GAIL shares in recent trading at a 38% discount to its long-term price-to-earnings average, could give a better outcome in 2020 if it gets relief from Rs 1.7 lakh crore of payment related to adjusted gross revenue (AGR) demanded by the department of telecommunications (DoT), analysts said.
The state-run natural gas marketer would be the largest beneficiary of the rising domestic gas and LNG production in the country, they said. But the stock has reduced 17% the past one year, mainly due to concerns over possible restructuring of business segments, lower-than-expected results and the recent AGR-related demand.
DoT has increased the demand after the Supreme Court expanded the definition of AGR, based on which telecom licence holders need to pay their licence fee to the government. The AGR now includes revenue from businesses unrelated to telecom as well, and that is a concern for non-telecom companies such as GAIL and Power Grid Corp that hold the licences.

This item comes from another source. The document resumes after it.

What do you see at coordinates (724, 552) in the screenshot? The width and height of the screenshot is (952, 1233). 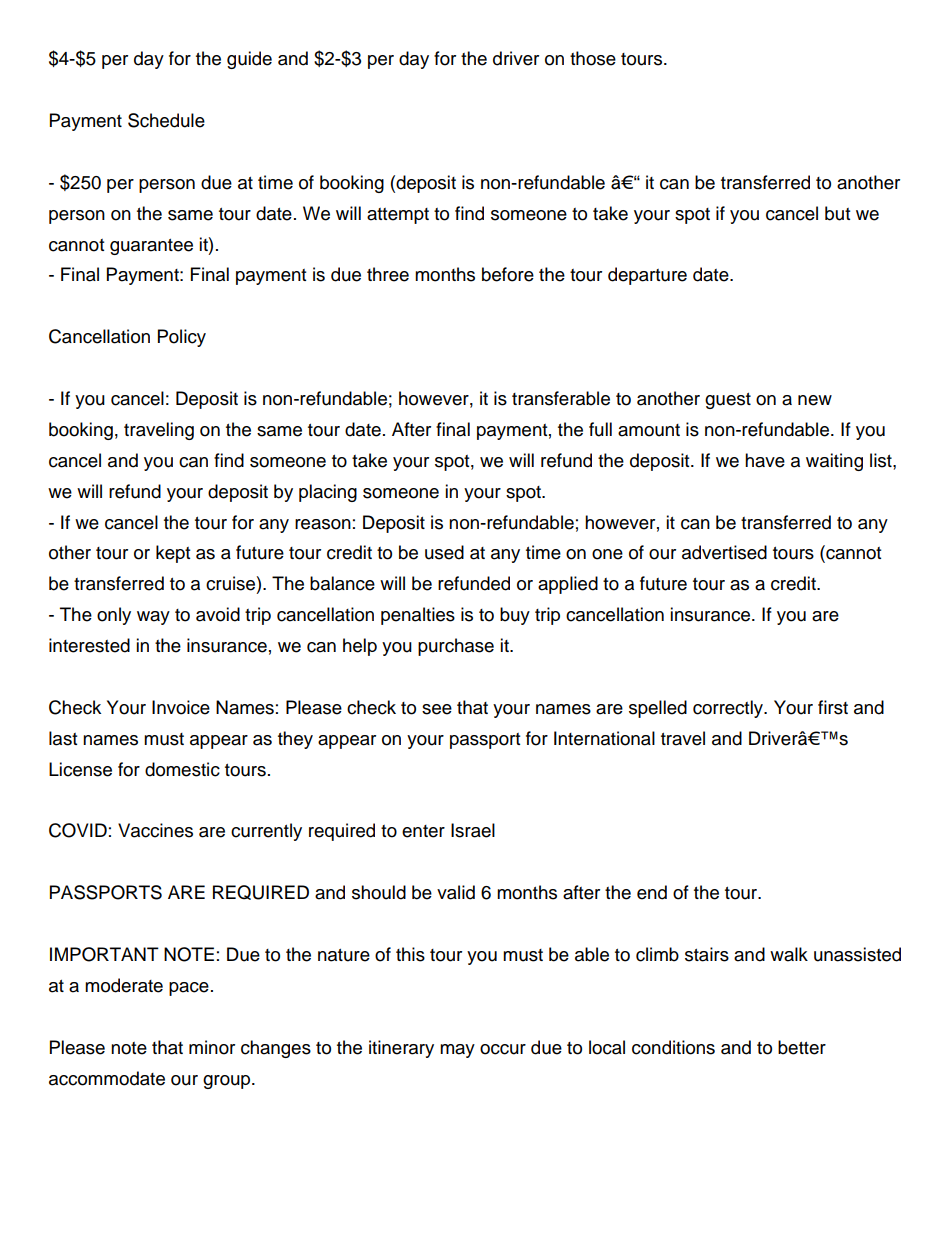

“We believe that GAIL would be a key beneficiary of the increasing domestic gas and LNG production in the country,” said Siddhartha Khemka, the head of research at Motilal Oswal Financial Services. “Tightening norms on industrial pollution should also help the transmission segment in the longer run.”
Analysts expect an Ebidta CAGR of 14 per cent over FY2020-22, with FY22 EV/Ebitda of 5.4x. The transmission segment should remain a major contributor to Ebidta, with volumes growing to 135 million standard cubic meters per day in FY2022.